▶ PROBLEM TO WORK ON:
Pull out every line below containing the word "title".

▶ GIVEN INFORMATION:
·····

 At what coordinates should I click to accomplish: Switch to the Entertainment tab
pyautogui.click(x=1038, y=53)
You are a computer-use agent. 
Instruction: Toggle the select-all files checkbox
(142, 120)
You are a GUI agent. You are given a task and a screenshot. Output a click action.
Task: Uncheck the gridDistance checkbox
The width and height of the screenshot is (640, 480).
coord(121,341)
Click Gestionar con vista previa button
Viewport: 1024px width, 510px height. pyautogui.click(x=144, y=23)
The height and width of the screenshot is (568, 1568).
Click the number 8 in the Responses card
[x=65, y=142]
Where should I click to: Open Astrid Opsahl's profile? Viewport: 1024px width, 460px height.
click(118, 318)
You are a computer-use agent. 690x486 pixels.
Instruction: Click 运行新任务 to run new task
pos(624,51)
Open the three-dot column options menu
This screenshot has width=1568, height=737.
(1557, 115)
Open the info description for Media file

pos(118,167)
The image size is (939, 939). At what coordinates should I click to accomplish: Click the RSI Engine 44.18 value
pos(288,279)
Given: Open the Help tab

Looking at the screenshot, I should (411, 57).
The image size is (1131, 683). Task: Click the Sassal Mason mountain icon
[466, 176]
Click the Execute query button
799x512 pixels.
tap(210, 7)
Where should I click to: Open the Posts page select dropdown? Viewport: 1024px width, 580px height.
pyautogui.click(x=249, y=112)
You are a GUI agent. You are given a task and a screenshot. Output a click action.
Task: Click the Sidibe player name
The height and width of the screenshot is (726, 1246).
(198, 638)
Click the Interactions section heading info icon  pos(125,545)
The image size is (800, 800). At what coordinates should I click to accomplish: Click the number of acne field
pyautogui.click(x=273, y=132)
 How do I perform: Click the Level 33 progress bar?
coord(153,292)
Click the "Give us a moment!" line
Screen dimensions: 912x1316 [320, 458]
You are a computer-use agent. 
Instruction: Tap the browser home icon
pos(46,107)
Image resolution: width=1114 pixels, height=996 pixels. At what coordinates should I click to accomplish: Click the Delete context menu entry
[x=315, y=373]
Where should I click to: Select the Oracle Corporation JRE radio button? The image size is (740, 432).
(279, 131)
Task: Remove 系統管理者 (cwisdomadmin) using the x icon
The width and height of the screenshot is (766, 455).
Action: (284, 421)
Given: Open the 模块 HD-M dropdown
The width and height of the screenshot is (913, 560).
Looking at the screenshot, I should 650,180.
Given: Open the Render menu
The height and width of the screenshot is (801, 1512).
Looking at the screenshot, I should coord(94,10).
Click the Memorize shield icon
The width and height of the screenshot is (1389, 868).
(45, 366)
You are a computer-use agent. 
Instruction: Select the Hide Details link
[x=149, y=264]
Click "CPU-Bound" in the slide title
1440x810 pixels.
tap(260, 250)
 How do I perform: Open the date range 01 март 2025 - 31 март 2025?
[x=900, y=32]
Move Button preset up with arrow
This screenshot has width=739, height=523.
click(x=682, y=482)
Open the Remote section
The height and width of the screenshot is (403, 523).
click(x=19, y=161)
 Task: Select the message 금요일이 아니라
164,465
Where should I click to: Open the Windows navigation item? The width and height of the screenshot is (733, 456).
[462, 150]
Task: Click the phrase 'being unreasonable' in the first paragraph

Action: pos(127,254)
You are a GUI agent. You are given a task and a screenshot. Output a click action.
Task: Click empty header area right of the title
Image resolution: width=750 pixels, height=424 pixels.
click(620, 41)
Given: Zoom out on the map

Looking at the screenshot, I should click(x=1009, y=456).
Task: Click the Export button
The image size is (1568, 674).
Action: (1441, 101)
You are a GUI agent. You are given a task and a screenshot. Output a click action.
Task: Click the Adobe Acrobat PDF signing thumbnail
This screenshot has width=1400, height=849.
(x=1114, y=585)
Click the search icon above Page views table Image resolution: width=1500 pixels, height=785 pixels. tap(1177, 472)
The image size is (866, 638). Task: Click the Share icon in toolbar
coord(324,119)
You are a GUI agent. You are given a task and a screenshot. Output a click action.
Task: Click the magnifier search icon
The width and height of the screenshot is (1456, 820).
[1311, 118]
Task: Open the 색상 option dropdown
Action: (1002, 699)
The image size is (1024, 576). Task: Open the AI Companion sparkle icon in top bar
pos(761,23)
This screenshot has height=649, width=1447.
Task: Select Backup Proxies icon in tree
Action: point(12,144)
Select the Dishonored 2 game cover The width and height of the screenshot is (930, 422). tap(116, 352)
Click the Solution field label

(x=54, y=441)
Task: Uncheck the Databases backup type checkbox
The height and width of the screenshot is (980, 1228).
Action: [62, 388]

·····

▶ RESPONSE TO THIS TASK:
Click "CPU-Bound" in the slide title
Task: Click empty header area right of the title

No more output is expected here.